The installation of the first public telephone booth dates back to February 10, 1952, right in Milan, in the central Piazza San Babila, at the initiative of the concessionaire Stipel. The structure of this booth was made of metal and glass, materials with which its “lesser” little sisters were also made over the following decades…
Previously, public telephones were exclusively installed in public establishments, such as bars, newsstands, places open to the public, or in Public Telephone Posts (PTPs). In Italy, telephone booths have housed different types of telephone equipment over time: from disc dialer telephones with number dialing analogous to the S62“Bigrigio” model, to the first keypad telephones, then to the “Rotor” device, in operation since 1987, then in 1998 to the“Tuo,” a red only card model with a black handset. And finally to the “Digito” model in operation since 2002, still present in active booths.
During the 1970s, telephone booths became commonplace in the Italian urban landscape. By 1971, over two thousand booths were installed in Italy, while by the end of the decade, the number of booths amounted to over thirty-three thousand. The public telephone was now widely used on the streets of the Bel Paese. In 1976, the first prepaid phone cards were used on an experimental basis, which then became collector’s items in the years to come.
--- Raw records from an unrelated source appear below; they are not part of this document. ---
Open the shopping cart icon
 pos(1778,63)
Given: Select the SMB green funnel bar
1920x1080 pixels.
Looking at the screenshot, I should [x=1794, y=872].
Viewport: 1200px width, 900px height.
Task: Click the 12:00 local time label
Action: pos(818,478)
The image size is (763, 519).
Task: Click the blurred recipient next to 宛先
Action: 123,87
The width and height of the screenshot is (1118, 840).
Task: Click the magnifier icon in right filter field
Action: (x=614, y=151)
Who knows today this phone booth, which precisely in Milan found its first home, how it would be looked at by our sophisticated cell phones, “smart” more than ever, skilled in computing capacity, memory, able to take photos and shoot videos and, between non-stop chats and “video calls,” now become the main channels of communication between us, locked in our homes, and that outside that will still be precluded to us for a while in this much suspended time.